▶ **EXCERPT TO READ**:
Obviously, change the code inside the internal loop.

This answers what you asked, namely how to process in parallel the 14 files you get from running split. However, I don't think it is the best way of doing whatever it is that you are trying to do - but we would need some answers from you for that.
So, let's make a million line file and split it into 14 parts:
seq 1000000 > 1M
split -n 14 1M part-
That gives me 14 files called part-aa through part-an. Now your question is how to process those 14 parts in parallel - (read the last line first):
#!/bin/bash
# This function will be called for each of the 14 files
DoOne(){
# Pick up parameters
job=$1
file=$2
# Count lines in specified file
lines=$(wc -l < "$file")
echo "Job No: $job, file: $file, lines: $lines"
}
# Make the function above known to processes spawned by GNU Parallel
export -f DoOne
# Run 14 parallel instances of "DoOne" passing job number and filename to each
parallel -k -j 14 DoOne {#} {} ::: part-??
Sample Output
Job No: 1, file: part-aa, lines: 83861
Job No: 2, file: part-ab, lines: 72600
Job No: 3, file: part-ac, lines: 70295
Job No: 4, file: part-ad, lines: 70295
Job No: 5, file: part-ae, lines: 70294
Job No: 6, file: part-af, lines: 70295
Job No: 7, file: part-ag, lines: 70295
Job No: 8, file: part-ah, lines: 70294
Job No: 9, file: part-ai, lines: 70295
Job No: 10, file: part-aj, lines: 70295
Job No: 11, file: part-ak, lines: 70295
Job No: 12, file: part-al, lines: 70294
Job No: 13, file: part-am, lines: 70295
Job No: 14, file: part-an, lines: 70297
You would omit the -k argument to GNU Parallel normally - I only added it so the output comes in order.

I think that using a bunch of grep and awk commands is the wrong approach here - you would be miles better off using Perl, or awk. As you have not provided any sample files I generated some using this code:
#!/bin/bash
for a in {A..Z} {0..9} ; do
for b in {A..Z} {0..9} ; do
for c in {A..Z} {0..9} ; do
echo "${a}${b}${c}"

▶ **PROBLEM DESCRIPTION**:
Answer these about the excerpt on processing split files in parallel:
(a) What are the 14 files produced by the split command called?
(b) Why was the -k argument added to GNU Parallel?
(c) Which languages does the author say would be miles better than a bunch of grep and awk commands?

▶ **DATA EXCERPT**:

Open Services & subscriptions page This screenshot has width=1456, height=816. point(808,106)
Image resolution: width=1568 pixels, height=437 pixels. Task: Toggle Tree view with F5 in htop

▶ **EXPECTED ANSWER**:
(a) part-aa through part-an.
(b) So the output comes in order.
(c) Perl, or awk.